Nostalgie : politique, éducation, liberté… c’était mieux avant ?

“Alyam a lyam”, “de mon temps, ce n’était pas comme ça” : des sentences qui se transmettent de génération en génération, reprises même par des jeunes qui regrettent des époques qu’ils n’ont pas connues.

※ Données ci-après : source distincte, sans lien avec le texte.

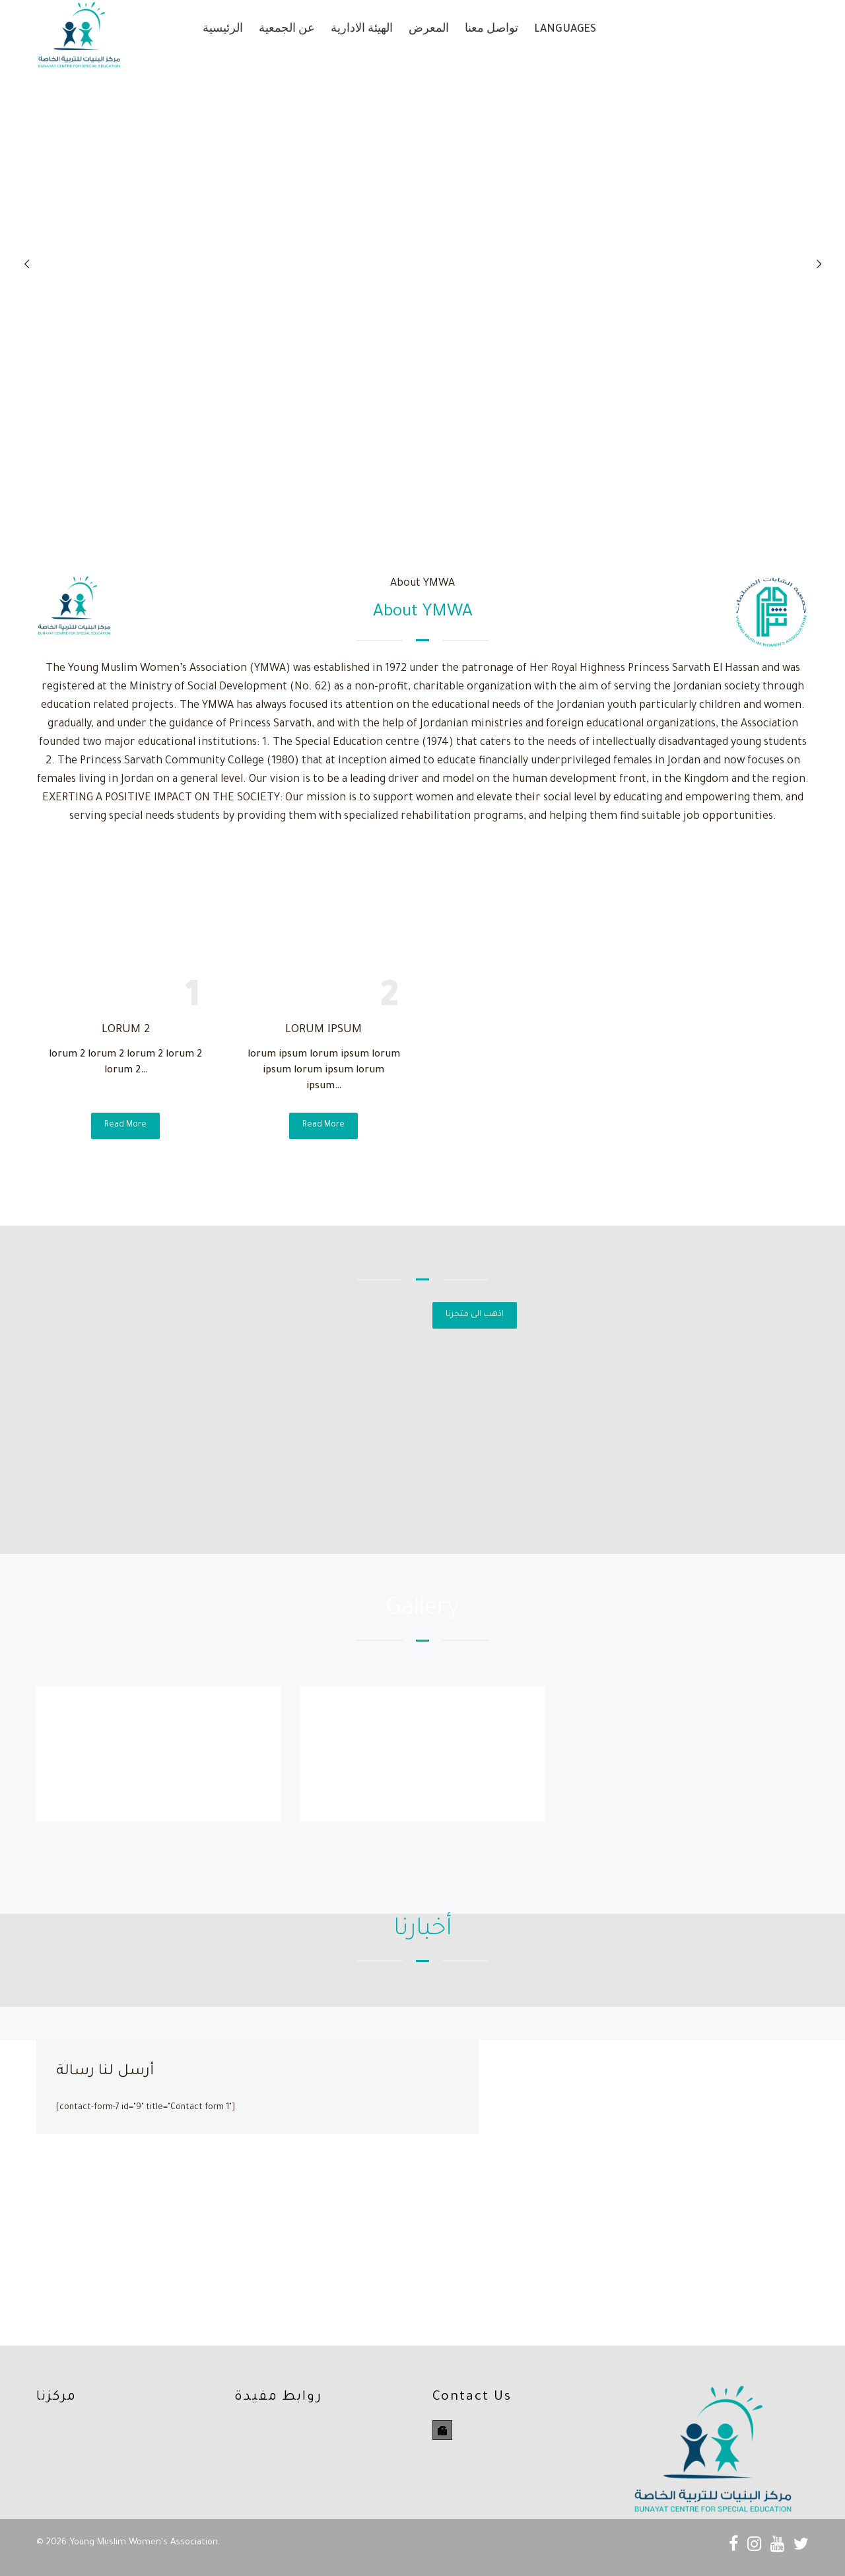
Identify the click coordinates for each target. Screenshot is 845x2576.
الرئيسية (223, 30)
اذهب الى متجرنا (475, 1314)
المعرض (429, 30)
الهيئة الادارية (362, 30)
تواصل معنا (491, 30)
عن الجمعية (287, 30)
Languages (565, 30)
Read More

Pourquoi ce sentiment d’un passé toujours plus beau que le présent ? En vérité, ce que l’on ressent comme étant mieux avant, c’est surtout ce que nous avions l’habitude de voir et de vivre.

Par

Pourquoi ce sentiment d’un passé toujours plus beau que le présent ? Crédit: Rebel Spirit

Face à un Maroc de plus en plus complexe, des évolutions rapides et parfois effrayantes, on s’accroche à la branche du passé pour se rassurer. Les souvenirs embellissent invariablement la réalité, ne retenant que les aspects positifs et éliminant par amnésie les points sombres de notre histoire.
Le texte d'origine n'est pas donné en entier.